Entre jeux et débrouille
Les stigmates du drame sont visibles partout, sur les murs autant que sur les corps d’une population qui, entre indigence politique et fléaux climatiques, tente de survivre. Tels ces gamins que Daniel Grandclément, avec ce regard bienveillant qu’on lui connaît, a choisi de suivre dans leur vie de jeux et de débrouille.
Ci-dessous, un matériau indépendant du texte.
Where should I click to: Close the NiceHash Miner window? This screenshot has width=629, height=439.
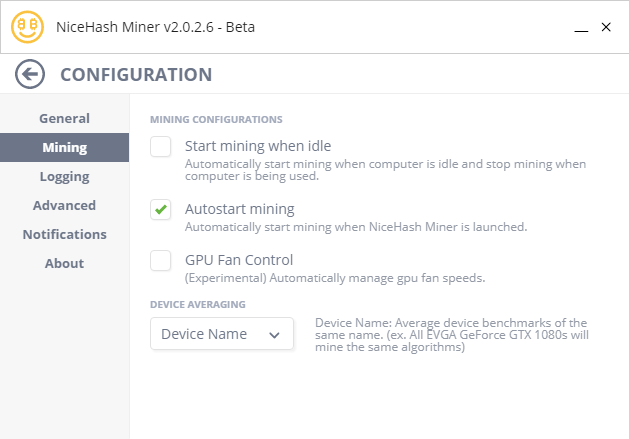point(605,27)
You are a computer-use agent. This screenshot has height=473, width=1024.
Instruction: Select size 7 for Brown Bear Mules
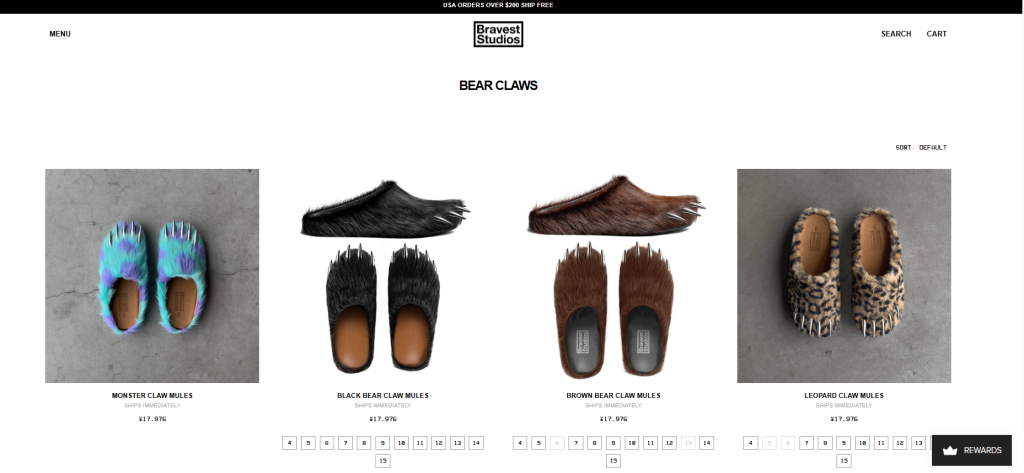pos(575,443)
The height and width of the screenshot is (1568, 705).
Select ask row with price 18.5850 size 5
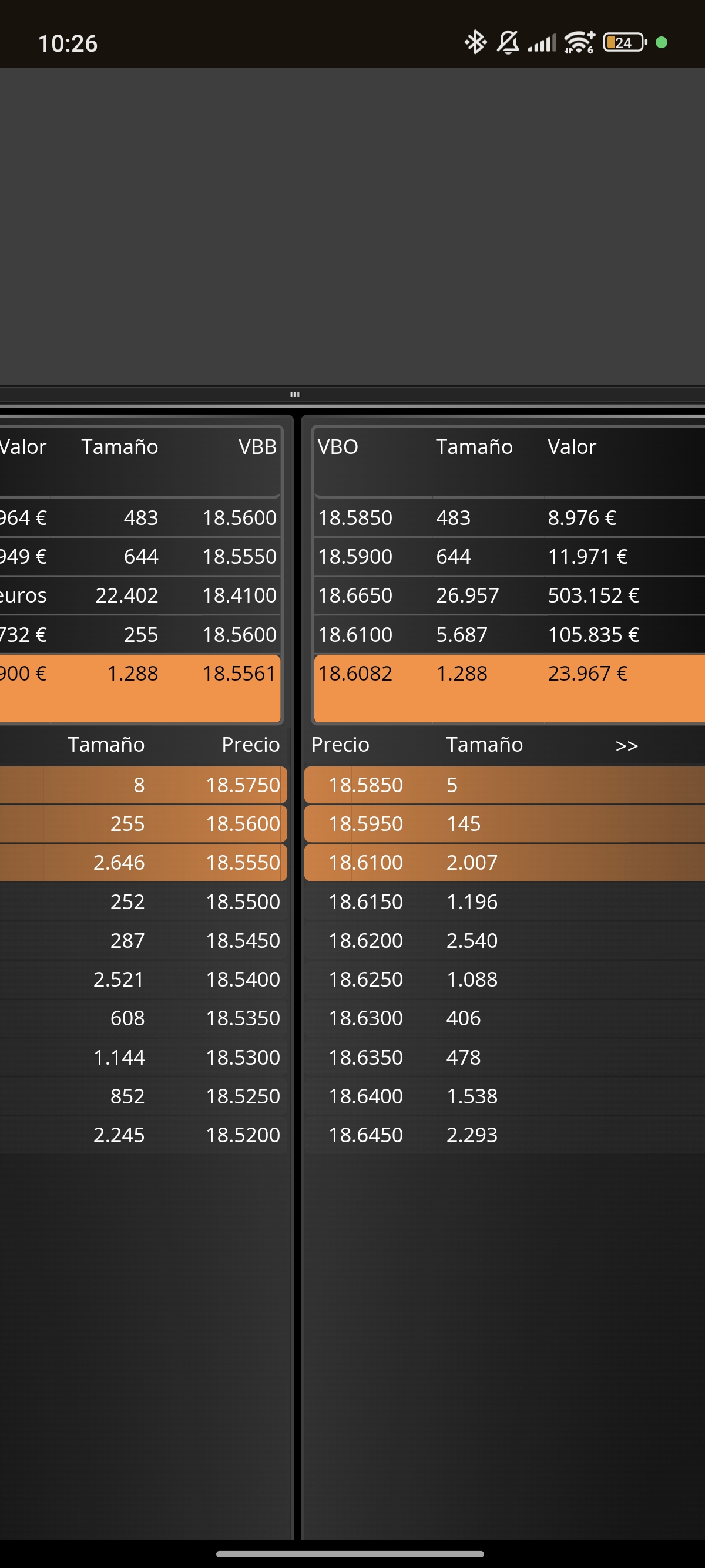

Parmi le petit groupe composé d’orphelins, d’enfants abandonnés ou maltraités, l’écrivain et grand reporter s’est attaché à Idson, 11 ans, qui a laissé l’une de ses jambes sous les décombres de sa maison, où il fut retrouvé miraculeusement quatre jours après le séisme. Jouer au foot, pêcher – sa passion –, s’ébrouer dans l’eau, ramasser les ordures pour obtenir un repas frugal à partager avec ses copains, rien ne semble arrêter le garçonnet remuant qui a choisi de vivre loin de l’étroitesse du camp où vivotent sa mère et sa sœur.
Une découverte sordide
En suivant Idson mais aussi Richie, paraplégique qui doit compter sur un ami pour le porter, après qu’on lui a volé son fauteuil, Daniel Grandclément va faire une découverte plus sordide encore. Chaque nuit ou presque sont retrouvés au milieu des détritus les corps d’enfants, voire de bébés. D’où viennent-ils ? Ont-ils été abandonnés à leur sort ou tués ? Personne ne le sait et ne semble s’en soucier. A commencer par la police, ainsi que le concède son porte-parole : « On ne part pas sur tous les homicides. »Après un passage à la morgue, les petites dépouilles placées dans des cartons sont inhumées sommairement, au hasard des places que les ambulanciers parviennent à trouver au cimetière. Face aux images souvent insoutenables – bien que floutées – de ces découvertes macabres auxquelles la population semble s’être habituée ou presque, on préférera garder en tête les sourires d’Idson et de Richie. Ceux de garçons à qui Grandclément, en les suivant, sans misérabilisme aucun, et en les aidant, offre, au milieu d’une enfance saccagée, une part de douceur et d’humanité.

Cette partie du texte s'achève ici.